Kids will copy anything that their hero does, which makes this a big money-making industry that gives these athletes a ton of power. However, what kids copy the most is a player’s attitude.

This may not be negative because there are many athletes with good sportsmanship who do a lot to help the community when they are not playing. But, as all of us know, there are unfortunately a lot of well-known sports stars that do a lot of shady things.

There are a lot more athletes with a positive influence. However, you probably never hear about them. The media loves when players commit a crime or does something unusual that the fan base normally doesn’t see. The media spills out all of this bad influence onto (guess who) our nation’s youth.

As I’ve stated before, kids love to copy. If you can’t think of any athletes that may pose a bad influence on a child, let me pop a few into your head.

Let’s start with something on the more minor side, like NFL star Tom Brady.

Brady is a well-known football player who just won the Super Bowl, but last year his title of “champion” quickly changed to “cheater.” Brady was accused of deflating the air out of the footballs before each game to make them easier to throw. I’m not here to tell you if I believe the allegations are true or not, but the fact of the matter is that kids all over the country now think that the only reason why Brady is so good is that he cheats.

Is this the message that we want to send young athletes? Cheating is how you become successful?

Let’s step it up a notch to something more intense. Coincidentally another Patriots player, Aaron Hernandez, was recently convicted of murder. Or there’s Ray Rice, a popular NFL player that recently beat his wife to the point of knocking her out while he was extremely intoxicated in an Atlantic City elevator.

It’s also no secret that some professional athletes use performance-enhancing drugs in order to get the edge on their opponents. The suspensions of New York Yankee Alex Rodriguez and a number of other baseball players for the use of banned performance-enhancing substances reflect this ongoing problem. This can really affect the children who look up to them, which is why I’ll say it again: kids copy.

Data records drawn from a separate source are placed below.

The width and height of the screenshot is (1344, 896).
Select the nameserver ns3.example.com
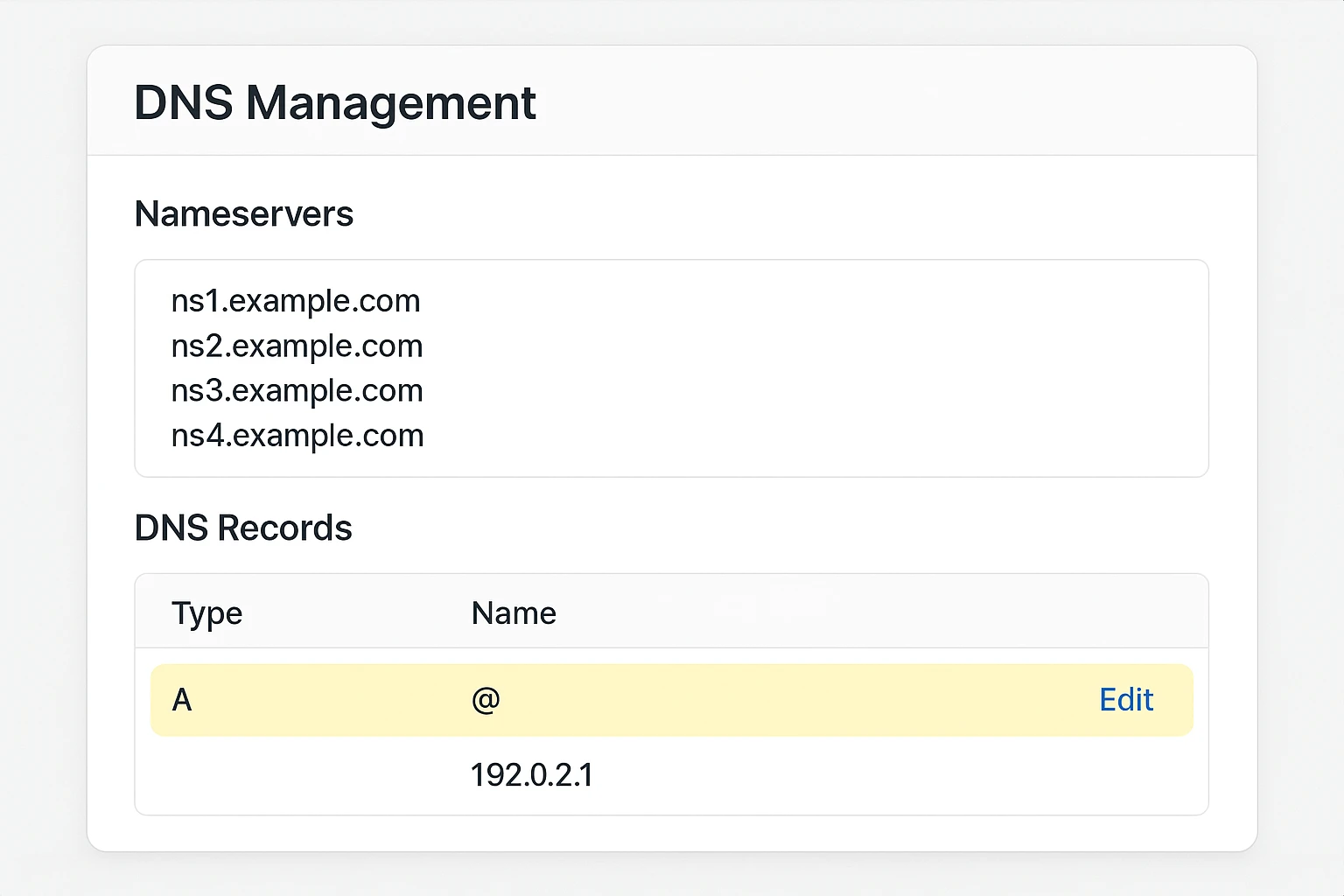pyautogui.click(x=297, y=391)
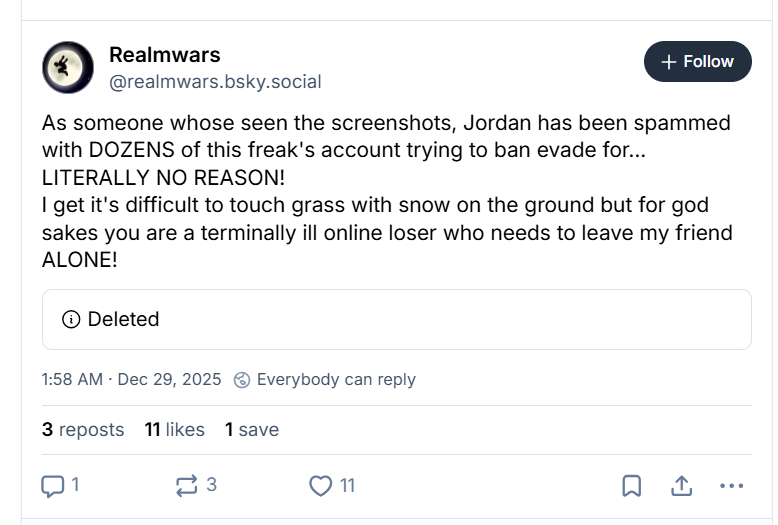The width and height of the screenshot is (778, 525).
Task: Click the share arrow icon
Action: [682, 486]
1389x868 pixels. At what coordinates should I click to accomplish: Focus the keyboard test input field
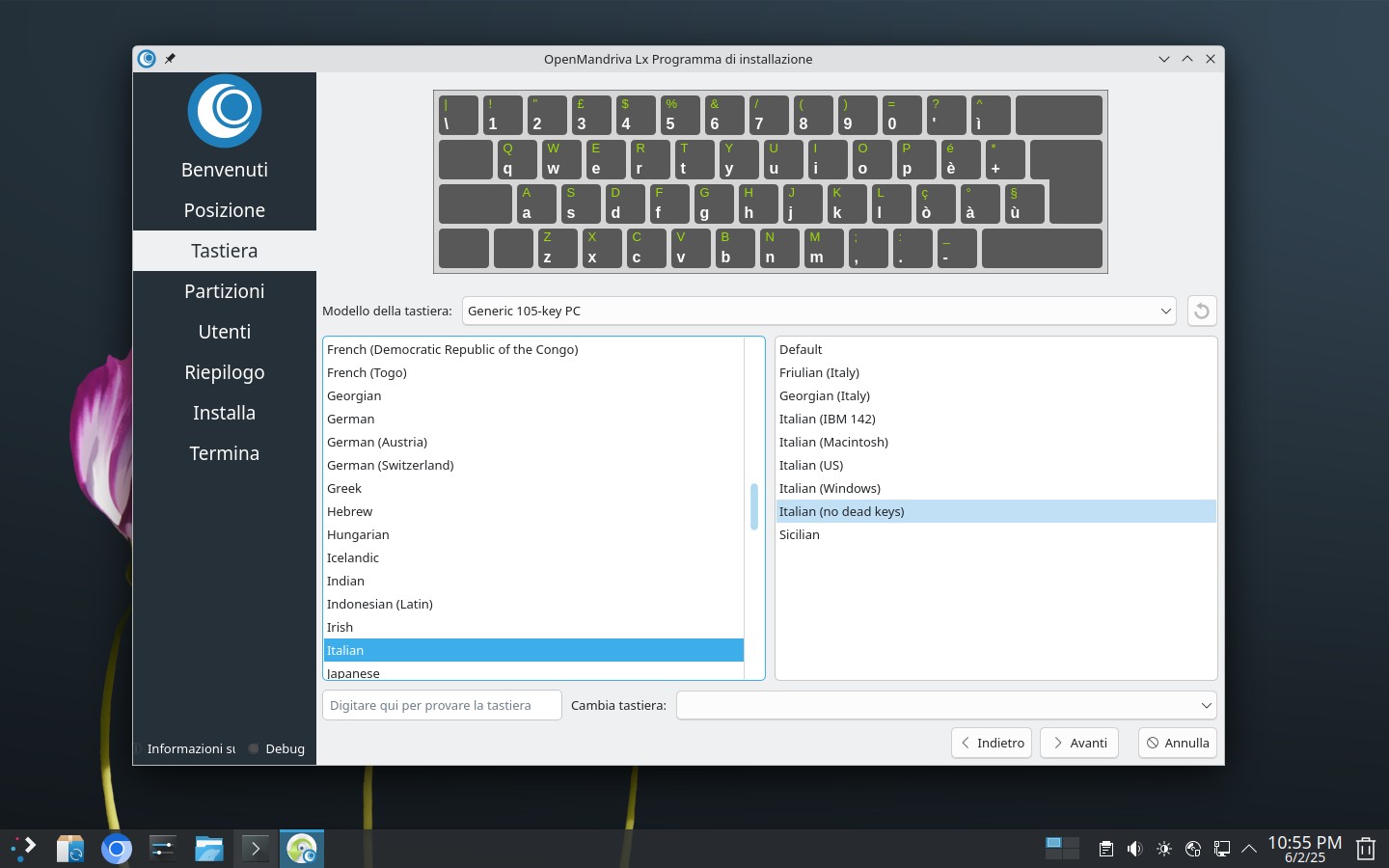(x=442, y=705)
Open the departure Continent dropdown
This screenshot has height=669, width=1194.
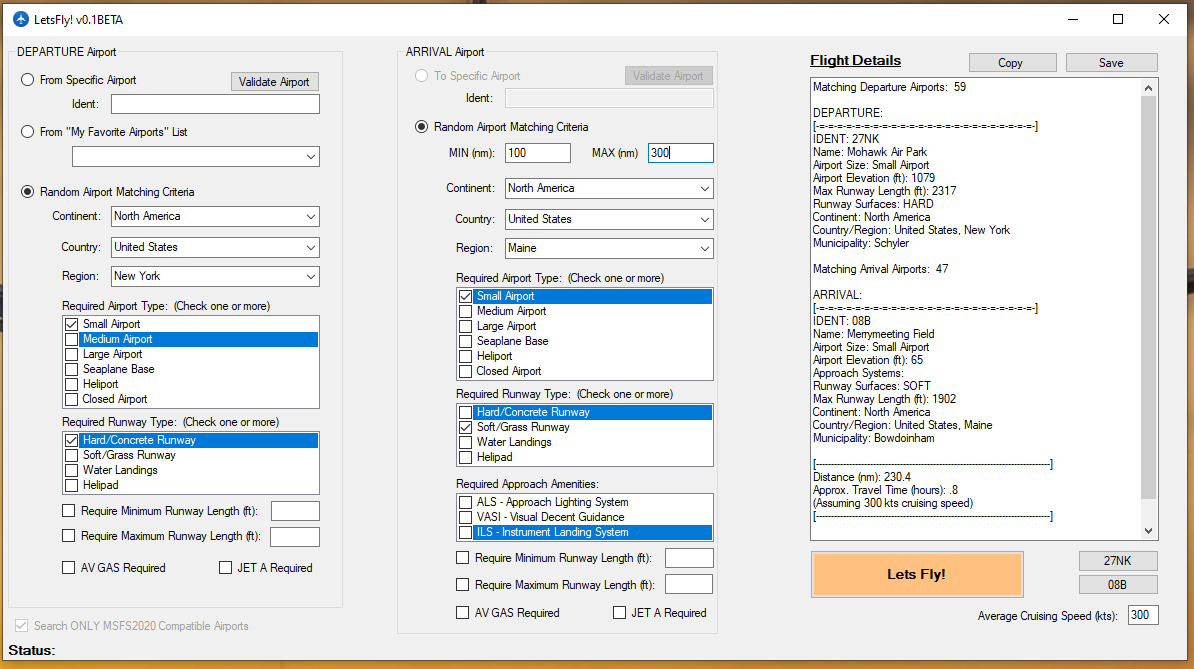click(x=215, y=216)
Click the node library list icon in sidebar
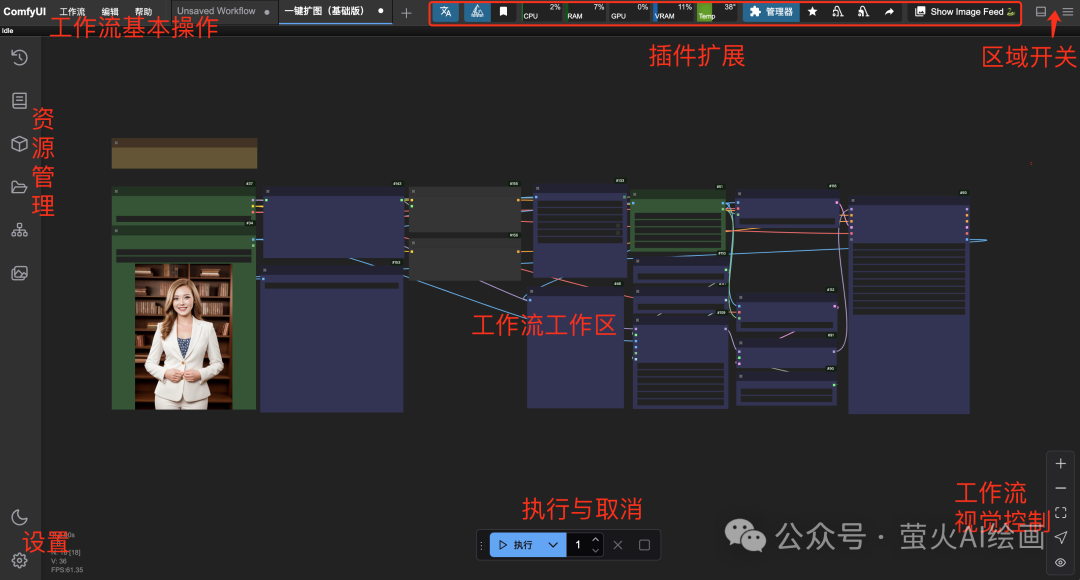1080x580 pixels. point(20,99)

What do you want your kid, who’s passionate about sports, to grow up to be? Do you want them to become an athlete that works hard to provide for their family and participate in charity work for the community? Or a player that only cares about making money, living the high life and getting endorsement deals?

As a parent, is it your job to constantly monitor who your kids watch? Or teach your kids not to always copy the decisions that your hero makes? Or should we even have to have that conversation at all?

According to a survey by the Kaiser Family Foundation, 74% of kids say that it is common for a professional athlete to yell at a referee, 62% say that trash-talking opponents is the norm and 46% say it’s not uncommon for athletes to take cheap shots at opponents.

Yes, this is the case nowadays. The media reports frequently on sports stars who are displaying irresponsible and inappropriate behaviors in their personal lives, yet the average professional athlete makes $4.5 million.

Professional athletes have the ability, if they choose, to use their tremendous influence in this country to show kids how to be a fair, honest and good person. I think that it’s time to take a step toward change and have these powerful people change the way America grows up.